EXERCISE DESCRIPTION: Copy the entries from the start through the line containing "Looking at the", including that line. Leave the pictures out of your copy.

------ RECORD LIST ------

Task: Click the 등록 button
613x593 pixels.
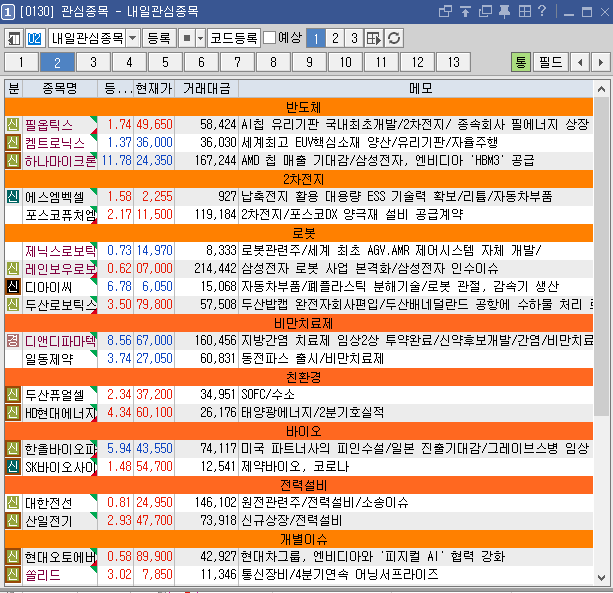Action: point(158,38)
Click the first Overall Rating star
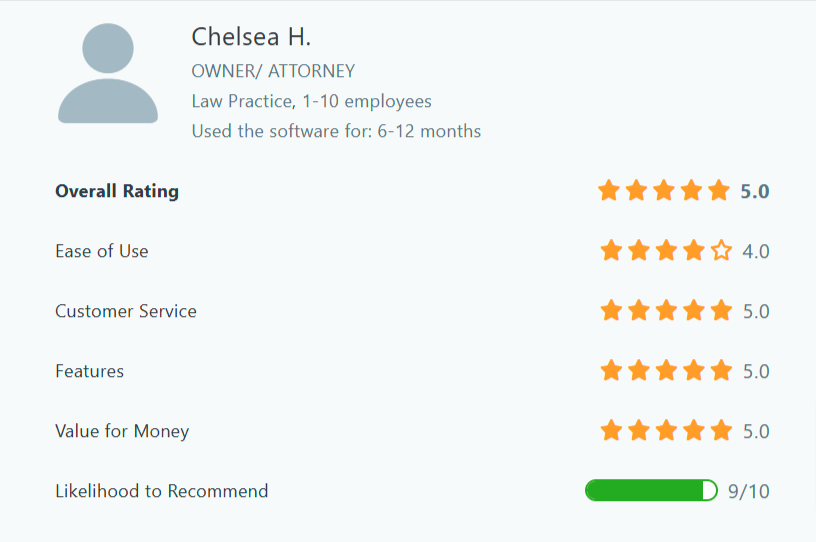The image size is (816, 542). [x=609, y=191]
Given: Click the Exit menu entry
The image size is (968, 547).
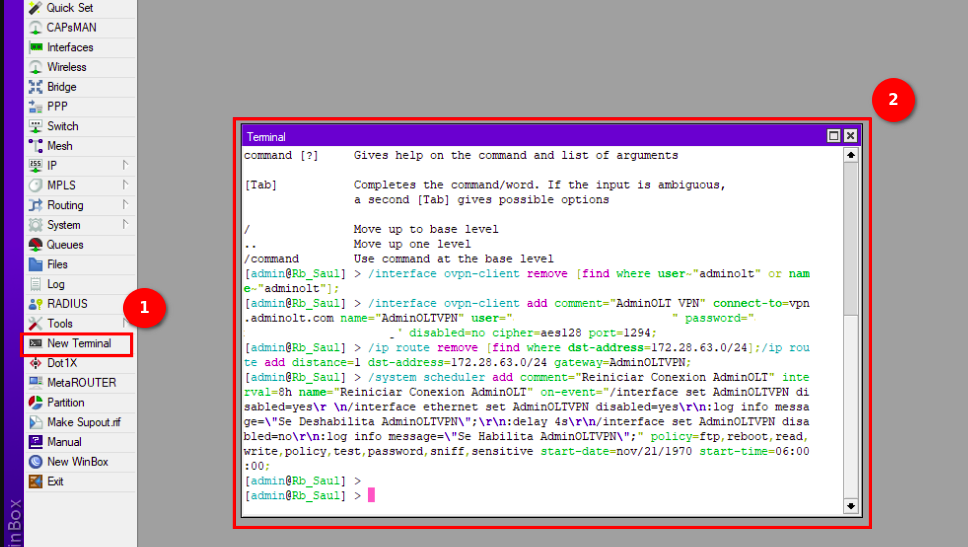Looking at the screenshot, I should tap(55, 481).
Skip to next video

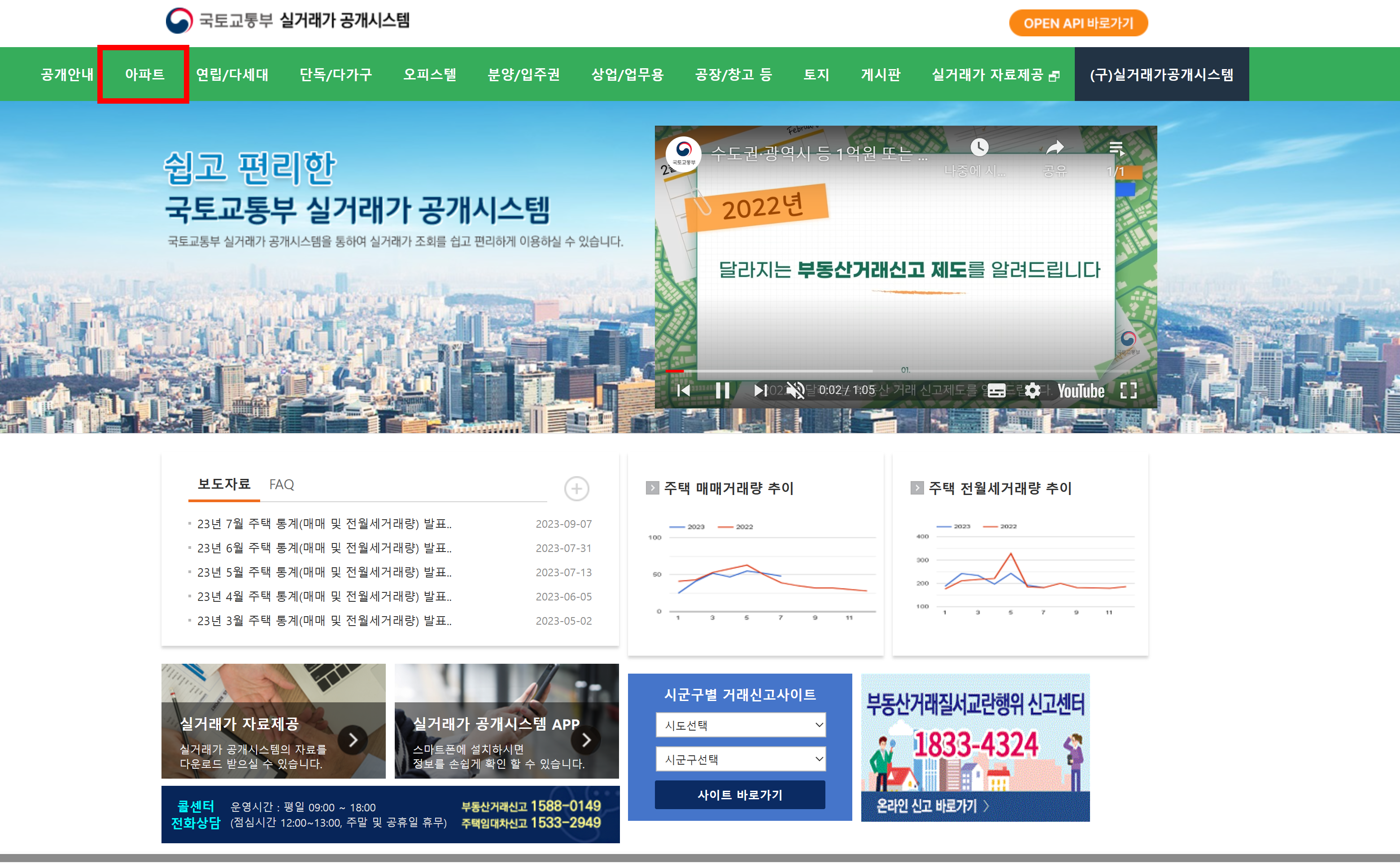click(x=759, y=390)
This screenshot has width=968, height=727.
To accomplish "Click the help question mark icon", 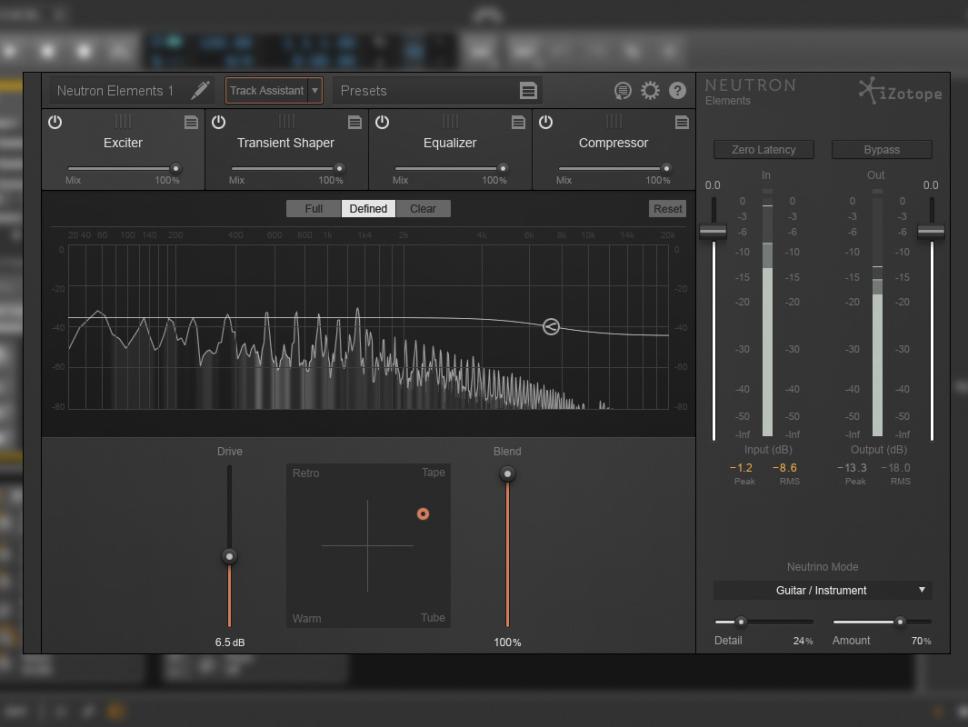I will click(678, 91).
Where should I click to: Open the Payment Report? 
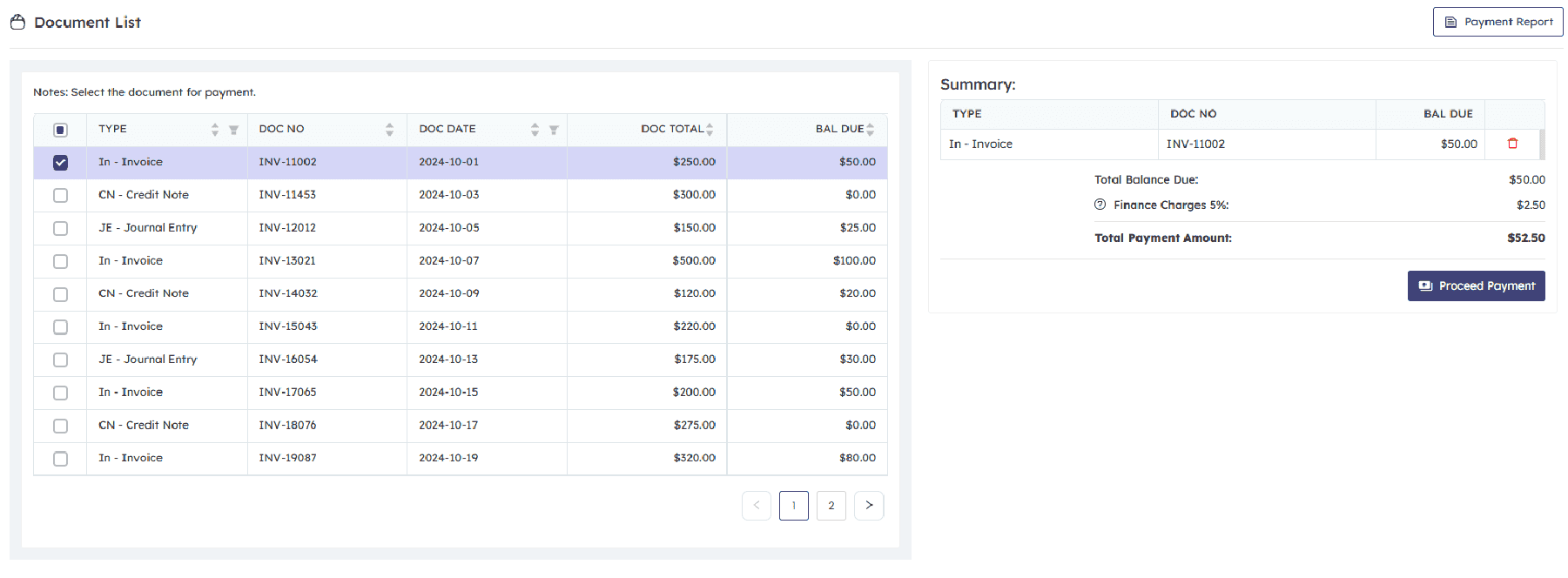(1497, 22)
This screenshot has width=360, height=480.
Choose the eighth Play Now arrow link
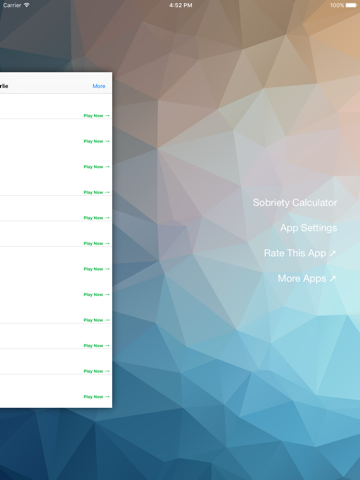tap(96, 295)
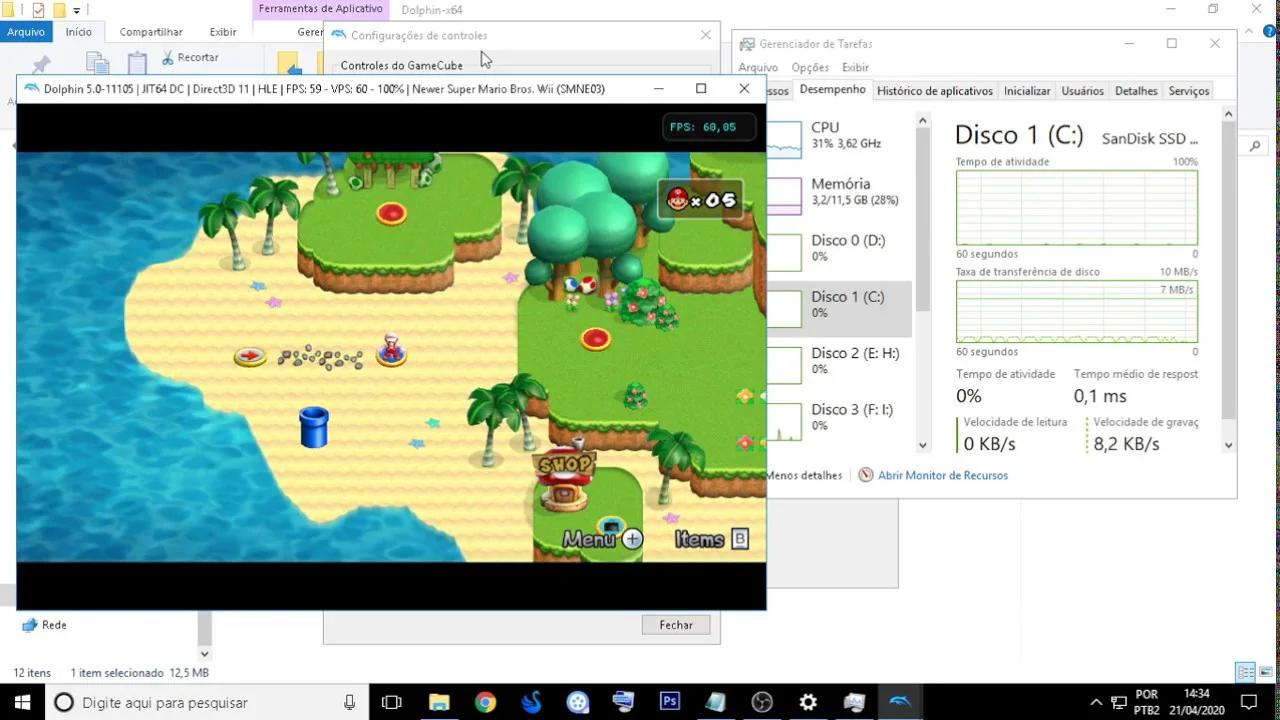
Task: Open the Quick Access Toolbar dropdown arrow
Action: point(75,10)
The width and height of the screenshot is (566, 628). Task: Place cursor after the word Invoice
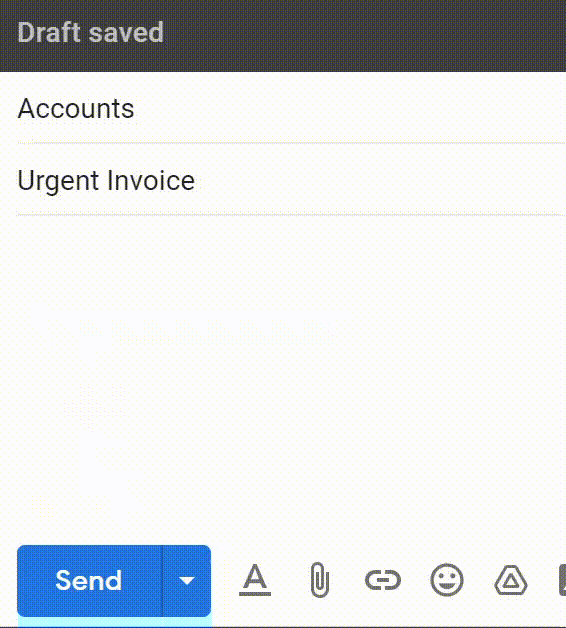[x=196, y=181]
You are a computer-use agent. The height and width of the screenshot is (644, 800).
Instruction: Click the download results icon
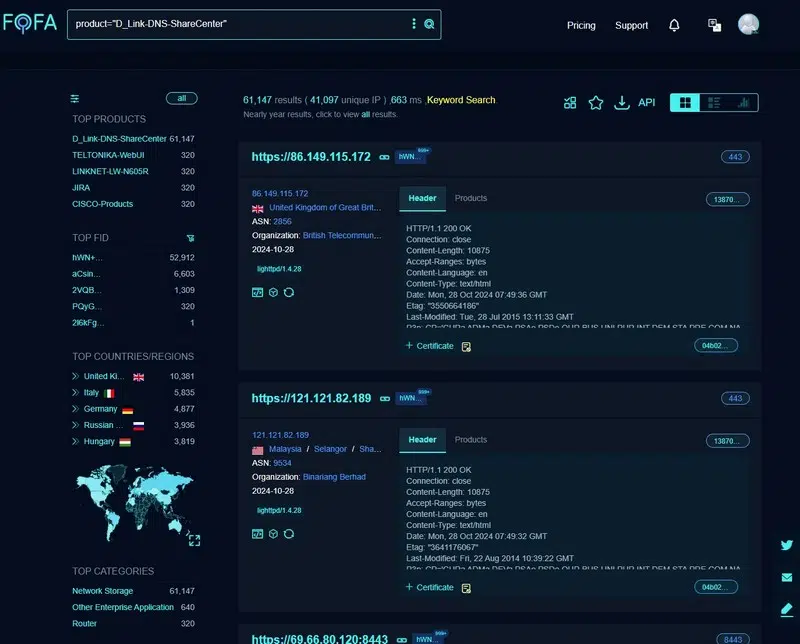(621, 102)
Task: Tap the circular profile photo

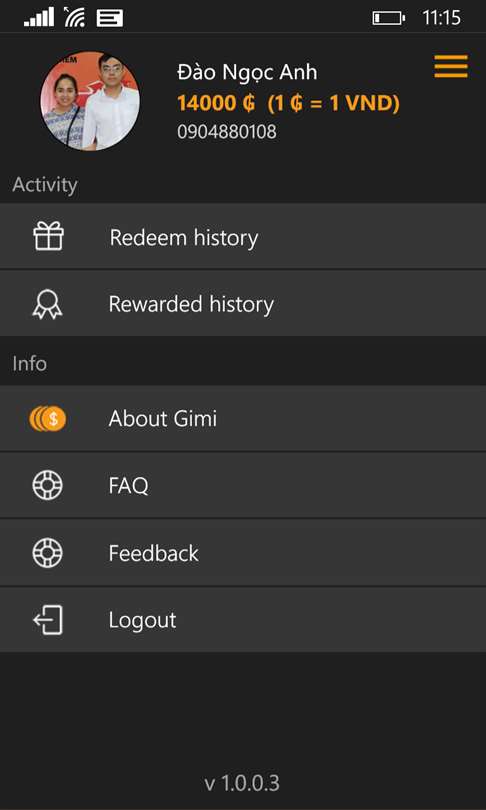Action: tap(90, 101)
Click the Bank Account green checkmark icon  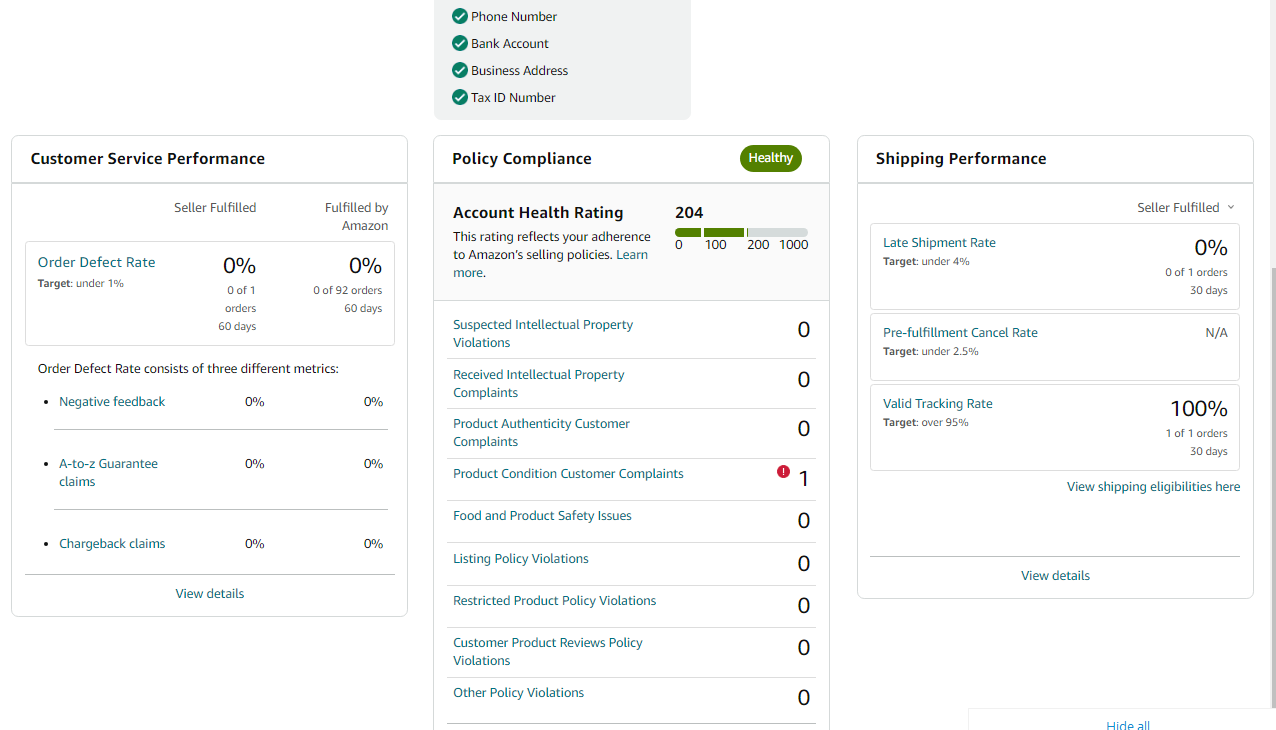460,43
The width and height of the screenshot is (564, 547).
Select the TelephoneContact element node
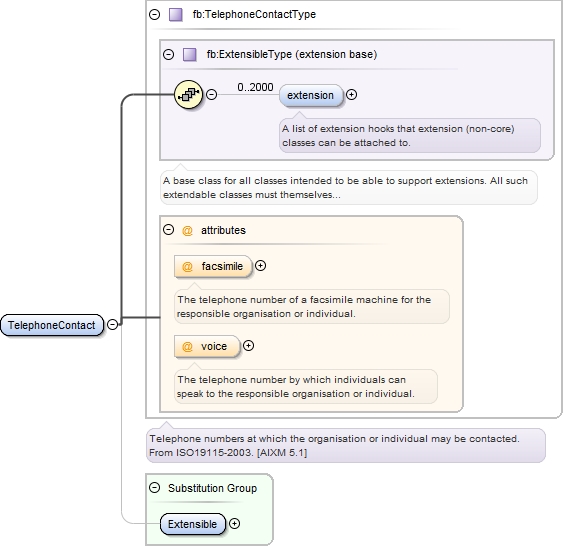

------

REPLY TO THE TASK:
Task: Click the 등록 button
613x593 pixels.
Action: point(158,38)
Click the first Overall Rating star
The image size is (816, 542). [x=609, y=191]
Given: Click the Exit menu entry
The image size is (968, 547).
Looking at the screenshot, I should tap(55, 481).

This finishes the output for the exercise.